I approached this book with some trepidation, fearing it would be a load of old bollocks. For my one previous experience of Ethiopian history had been the following sentence in my daughter’s GCSE textbook, when, describing their defeat of a modern Italian army in 1896, the author, Tony McAleavy, wrote, ‘The Ethiopians castrated the Italian prisoners of war taken at Adowa.’
Not a history book you will note, but a textbook, so a whole generation of schoolchildren would read something that could affect forever their attitudes to Ethiopia and Africa. So why had I not heard of this atrocity?

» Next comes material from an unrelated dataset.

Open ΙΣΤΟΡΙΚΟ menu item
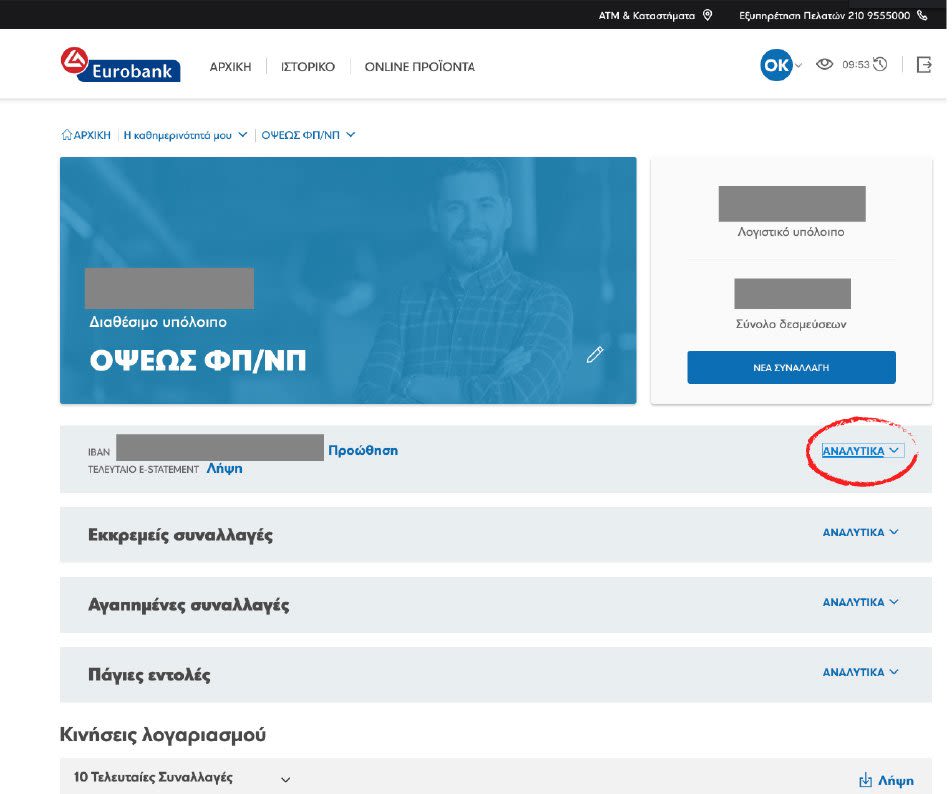The height and width of the screenshot is (794, 952). click(300, 67)
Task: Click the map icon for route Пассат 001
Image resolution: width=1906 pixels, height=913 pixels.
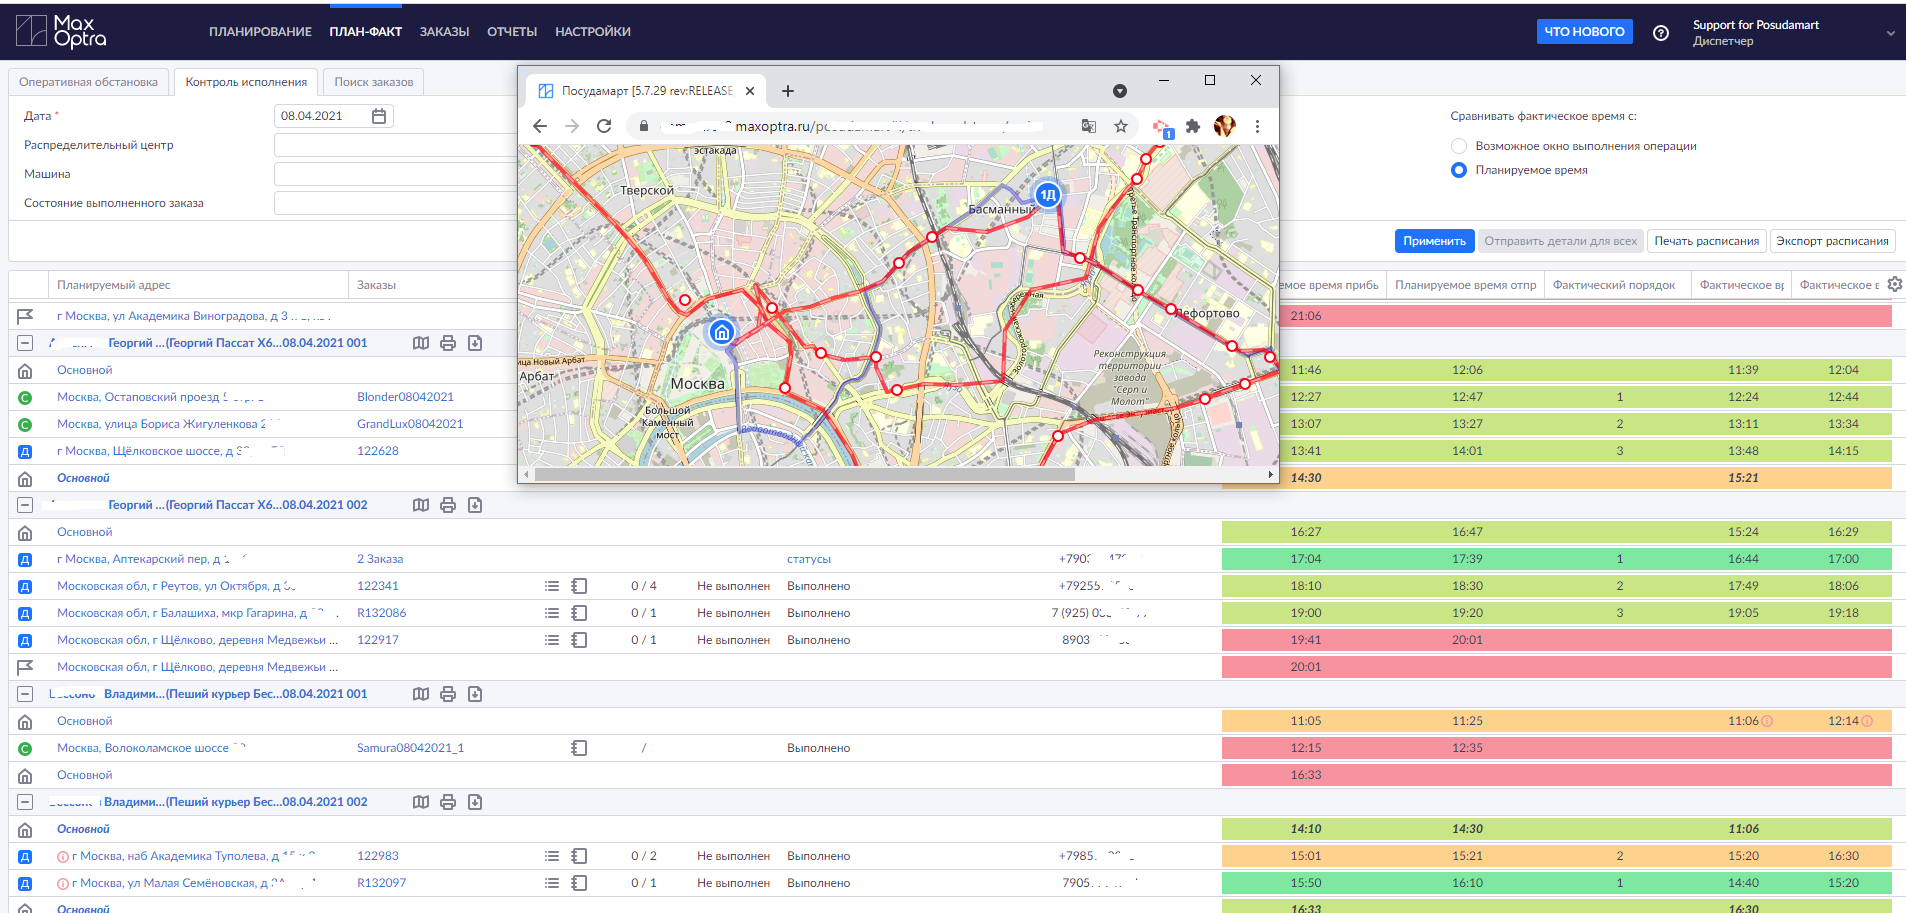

There were over 1,000 Italian POWs after Adowa — can you imagine what the effect on European public opinion would have been had 1,000 repatriated eunuchs turned up in Italy ? It was clearly tosh, but how was I to prove it was tosh?
I rang the Ethiopian embassy, and spoke to a shaken press attaché (‘Are they telling schoolgirls this?’). I rang the military attaché at the Italian embassy, a general, and he consulted his archives. I rang Mr McAleavy, who got a bit shirty, and referred me to the author of a book he had read, a professor. The professor blamed it on his co-author, with whom he was no longer in touch, then referred me to a second professor. And out of all this came the fact that no Italian POWs were castrated after Adowa; in fact, the opposite may be said to be true, for their captors had provided them with women. But this was my introduction to Ethiopian history, a day on the telephone, and that over a single sentence. I feared The Barefoot Emperor, a whole book on the subject, would have me on the phone until Christmas.
And things did start ominously.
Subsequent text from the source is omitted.